**To do:**
Copy the eulogy starting with "Jackson loved his" and going on through "in the refrigerator.", changing "photographs" to "pictures".

Sunday, January 29, 2006

A Eulogy for Jackson:

The following eulogy was delivered at the end of the funeral Mass for Jackson Jean-Baptiste, which was held at St. Martin de Porres Catholic Church, the oldest Catholic church in Peoria, named after the first black saint from the Americas. Across the street from the church is a statue of another Haitian Jean-Baptiste, Jean-Baptiste du Sable, the founder of Chicago and former resident of Peoria.

How does it come to be that a young man who was born and spent most of his life in Haiti has a funeral in Peoria Illinois? Through the grace of God, we were able to know and love Jackson Jean-Baptiste.

Jackson was born 21 years ago near Port-au-Prince to Maxil and Rosette. His father was killed when Jackson was 9 and two of his brothers have also died. He has one younger sister, Nadia.

When Jackson was a teenager, he was suffering from heart disease due to rheumatic fever. Some friends brought him to John Carroll, who arranged for him to have heart surgery in Peoria. During his time in central Illinois, Jackson befriended many people. He lived with the Mike & Susie Zobrist in Goodfield, and he attended Eureka Middle school. After Jackson returned to Haiti, he continued to keep in touch with his friends. John would bring him medicine to Haiti and continued to examine him.

This past May, it became apparent that Jackson was sick again. We brought him medicine in September. In December, Jackson had become so weak that his mother and sister carried him to us from their home, two hours and four tap tap rides away. Jackson stayed with us for the next four weeks. You learn a lot about a person living in a small room with them for 28 days. Here is what we learned:

Even in the face of his suffering—it was hard for Jackson to eat, sleep, and walk—he wanted to live. Poor Haitians, even those who are healthy, have very difficult lives. Jackson’s sister spends 13 hours twice a week walking for and carrying the water the family needs. His mother travels many hours on bad roads to buy second hand clothes which she sells near her home. Despite the difficulties of Jackson’s life, he had a strong drive to live—God made life good. His faith and hope played a big role in keeping himself alive as we searched for a hospital to accept him.

Jackson loved his family and friends in central Illinois. His mom and his sister visited him as often as they could each week. He was concerned about their safety and asked them not to come to the airport, where it was dangerous, to see him off. They said their good byes the day before. He spent hours looking at a small album of photographs of his time here. He was very hopeful that people at home were trying to find help for him.

Jackson conducted himself with such dignity. He never complained. He always spoke English to us, one of three languages he knew. He kept himself and the room very neat. He was thoughtful. When he heard us talking about Barbancourt Rum, he told us his home was not far from where the rum was made. Would we like some rum? he asked. The next day when we returned from the clinic, there were two bottles of rum in the refrigerator.

**Dataset content:**
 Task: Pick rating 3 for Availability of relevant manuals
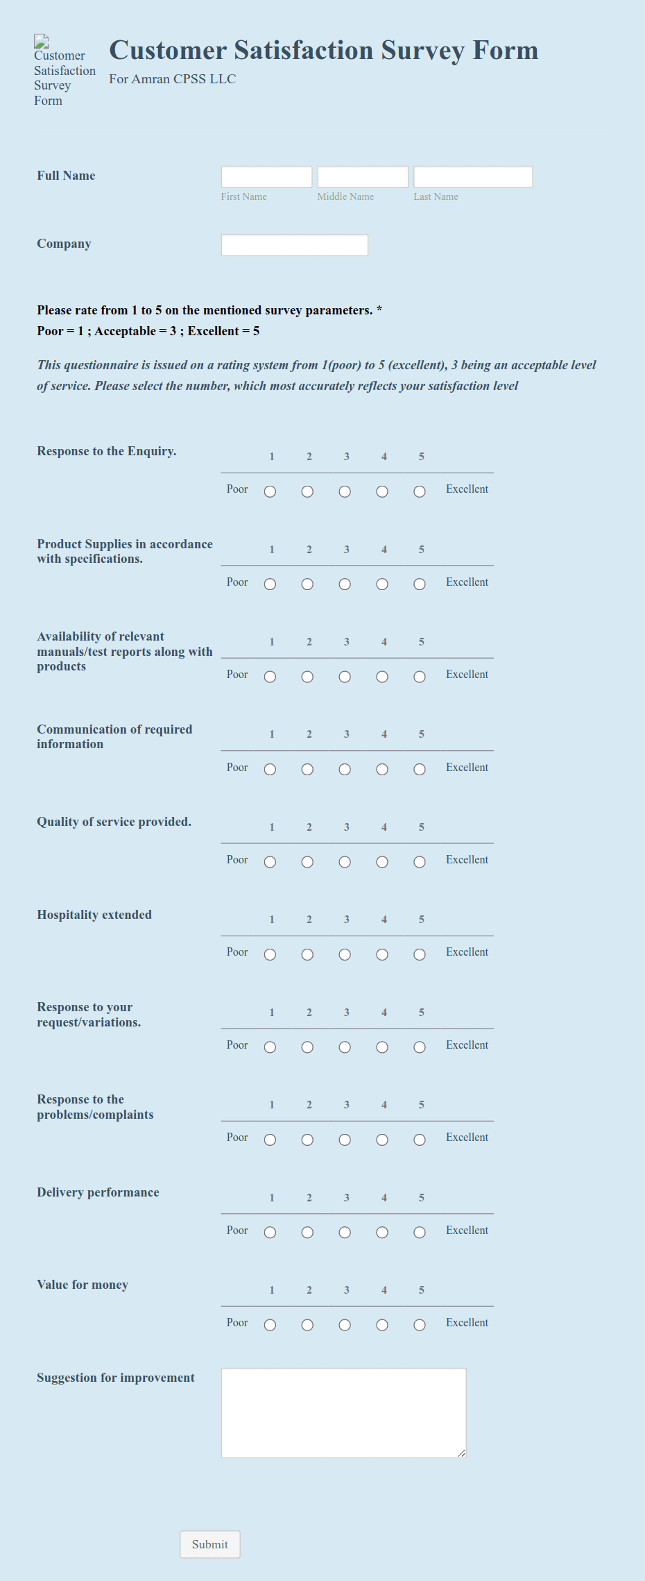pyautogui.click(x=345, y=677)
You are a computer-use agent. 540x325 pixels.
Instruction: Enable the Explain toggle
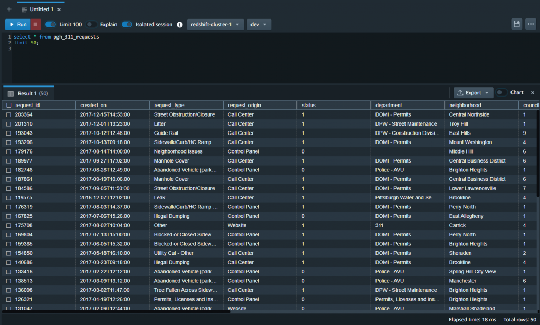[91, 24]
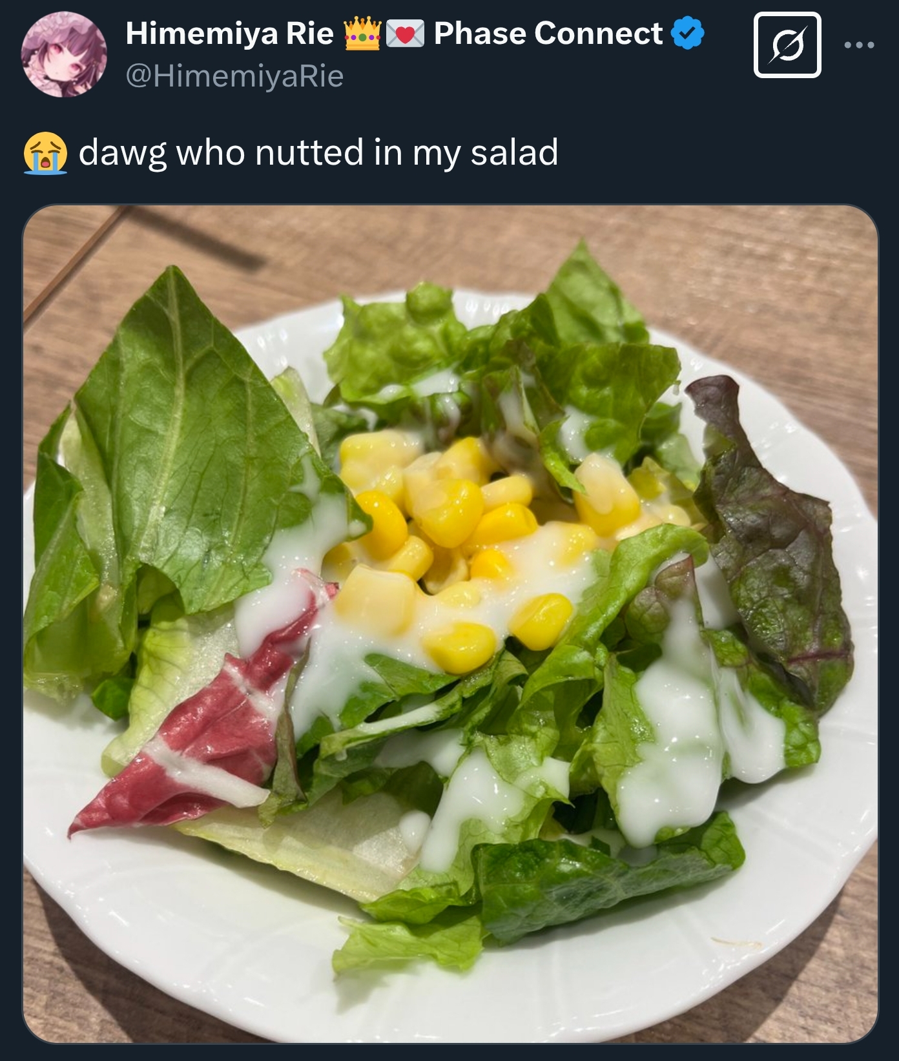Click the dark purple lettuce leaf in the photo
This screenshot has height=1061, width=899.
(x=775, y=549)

**Task solution:**
Jackson loved his family and friends in central Illinois. His mom and his sister visited him as often as they could each week. He was concerned about their safety and asked them not to come to the airport, where it was dangerous, to see him off. They said their good byes the day before. He spent hours looking at a small album of pictures of his time here. He was very hopeful that people at home were trying to find help for him.

Jackson conducted himself with such dignity. He never complained. He always spoke English to us, one of three languages he knew. He kept himself and the room very neat. He was thoughtful. When he heard us talking about Barbancourt Rum, he told us his home was not far from where the rum was made. Would we like some rum? he asked. The next day when we returned from the clinic, there were two bottles of rum in the refrigerator.